Mobile threat campaign tracked as wandering mantis has been linked to a new wave of compromises directed at French mobile phone users, months after expanding its targeting to include European countries.
As many as 70,000 Android devices are believed to have been infected as part of the active malware operation, Sekoia said in a report released last week.
Attack chains involving Roaming Mantis, a financially motivated Chinese threat actor, have been known to deploy a piece of banking Trojan named MoqHao (aka XLoader) or redirect iPhone users to malware collection landing pages. credentials that mimic the iCloud login page.
“MoqHao (aka Wroba, XLoader for Android) is an Android Remote Access Trojan (RAT) with information-stealing and backdoor capabilities that likely spreads via SMS,” Sekoia researchers said. .
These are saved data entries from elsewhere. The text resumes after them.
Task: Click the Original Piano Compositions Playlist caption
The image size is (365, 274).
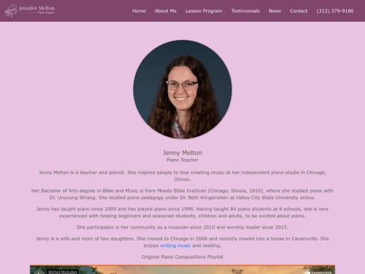Action: pyautogui.click(x=183, y=257)
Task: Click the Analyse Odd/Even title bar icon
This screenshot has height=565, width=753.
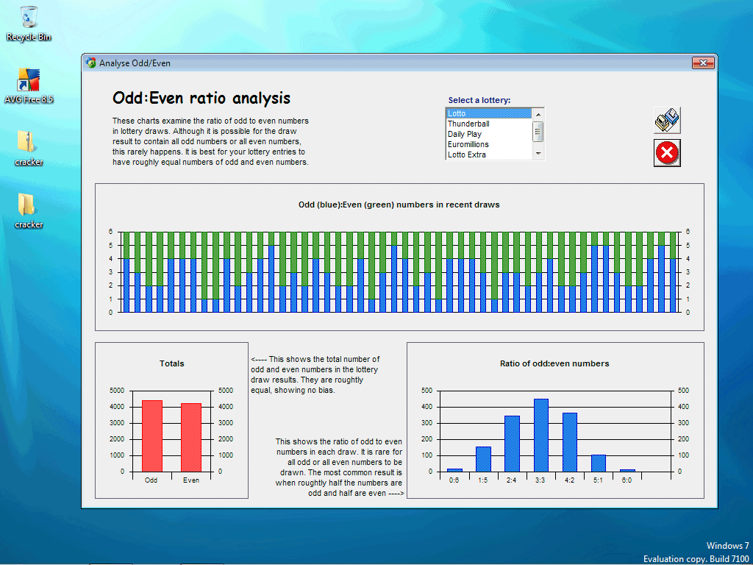Action: pyautogui.click(x=90, y=63)
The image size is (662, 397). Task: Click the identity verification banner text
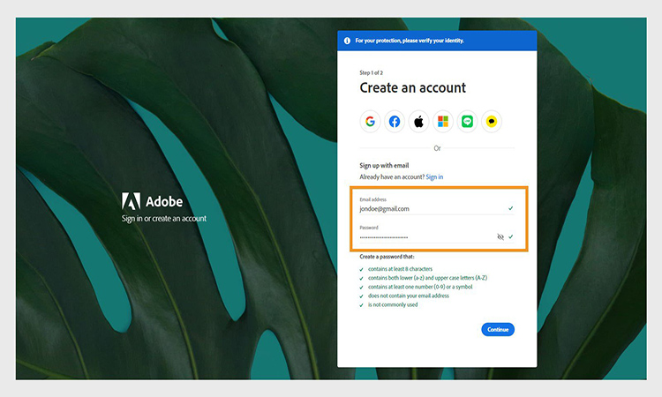click(409, 41)
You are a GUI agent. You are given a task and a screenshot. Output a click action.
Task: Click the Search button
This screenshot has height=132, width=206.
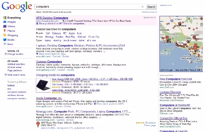pos(152,7)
It all starts with a phishing SMS, a technique known as smishing, tricking users with parcel delivery-themed messages that contain malicious links, which, when clicked, proceed to download the malicious APK file, but only after determining if the victim’s location is within French borders.
If a recipient is outside France and the device’s operating system is neither Android nor iOS – a factor verified by checking the IP address and User-Agent string – the server is designed to respond with a “404 Not found” status code.
“The smishing campaign is therefore geo-fenced and aims to install Android malware, or collect Apple iCloud IDs,” the researchers point out.
MoqHao typically uses domains generated through the Duck DNS dynamic DNS service for its first stage delivery infrastructure. Additionally, the malicious app impersonates the Chrome web browser app to trick users into granting it invasive permissions.
The spyware trojan provides a window of opportunity for remote interaction with infected devices, allowing the adversary to stealthily harvest sensitive data such as iCloud data, contact lists, call history , SMS messages, among others.
Sekoia also assessed that the data amassed could be used to facilitate extortion schemes or even sold to other threat actors for profit. “more than 90,000 unique IP addresses that requested the C2 server distributing MoqHao,” the researchers noted.